Aim: To investigate whether coding for CKD is associated with regional KRT incidence in England.
Design & setting: This is an ecological study using the clinical commissioning groups (CCG) in England as geographical units.
Method: KRT incidence rates were calculated using UK Renal Registry (UKRR) data from 01/2019 to 12/2021. Data on the percentage of uncoded CKD patients (PUCP) who had laboratory evidence of CKD but lacked a diagnostic code were obtained from the CVDPREVENT Audit, a national audit that extracts routinely held general practitioner data. Data on confounders and acute kidney injury (AKI) mortality as a marker for population frailty were obtained from CVDPREVENT and the UKRR, respectively. Poisson models assessed the association between PUCP and KRT incidence.

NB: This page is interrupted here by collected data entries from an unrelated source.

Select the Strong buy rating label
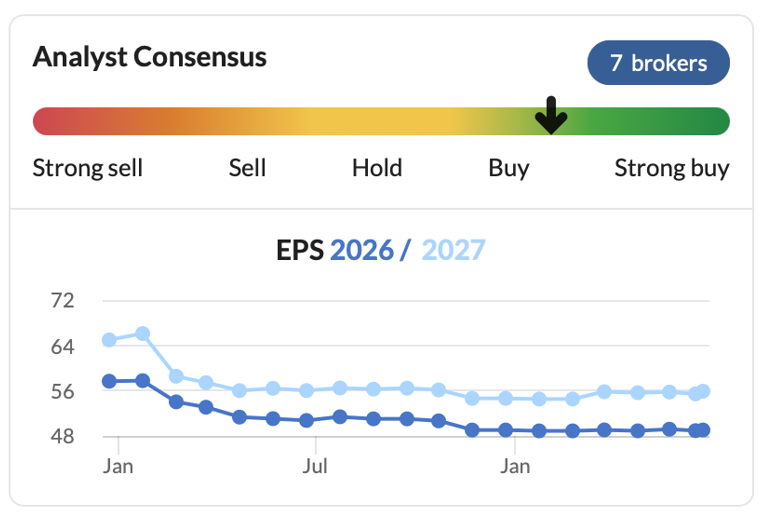The height and width of the screenshot is (512, 759). (672, 168)
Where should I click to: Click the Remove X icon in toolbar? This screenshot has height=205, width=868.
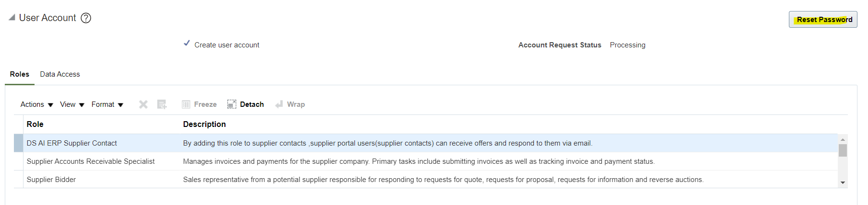(x=143, y=104)
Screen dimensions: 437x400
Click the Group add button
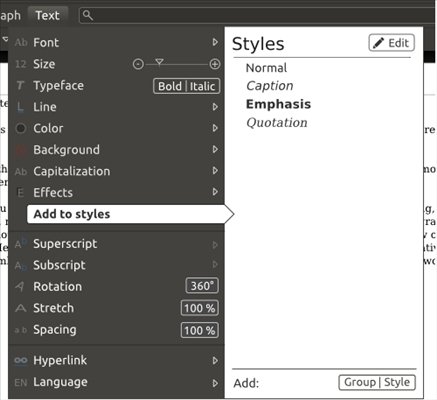360,382
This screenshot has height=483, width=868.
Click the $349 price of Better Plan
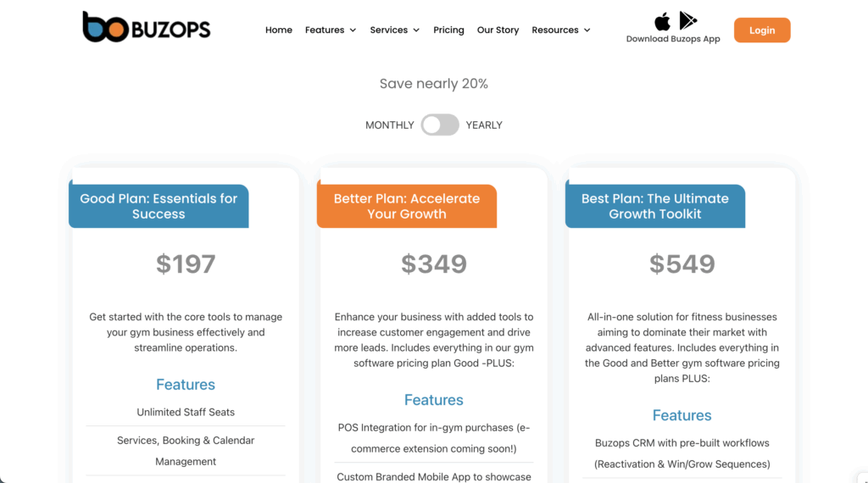(434, 264)
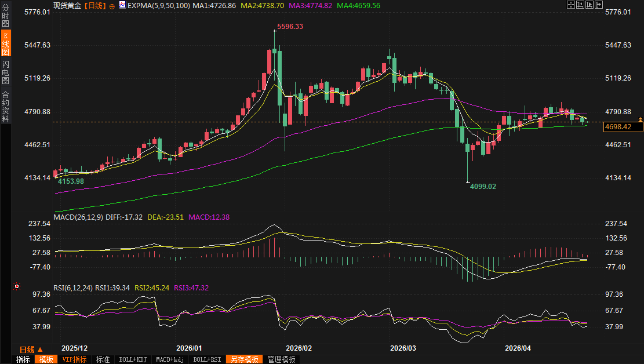Click the jump-to-start axis icon
644x364 pixels.
(x=580, y=5)
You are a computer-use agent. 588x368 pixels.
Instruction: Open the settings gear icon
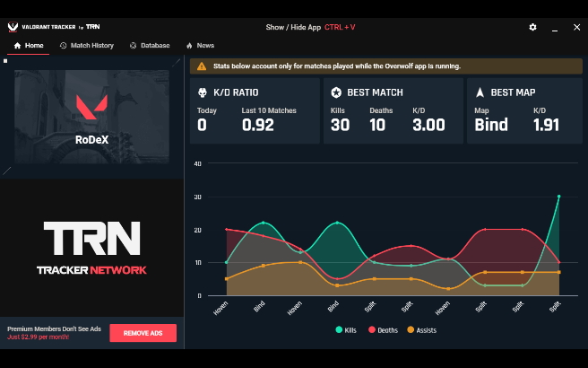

Results: After adjusting, the PUCP was non-linearly associated with KRT incidence, with the CCGs in the lowest PUCP quintile having a lower KRT incidence than the others. There was evidence that this association was more pronounced in CCGs with high AKI mortality compared to CCGs with low AKI mortality.
Conclusion: At the geographical level in England, the data suggests that the prevalence of not having formally diagnosed CKD is non-linearly associated with a higher KRT incidence rate, especially in areas with a high AKI mortality.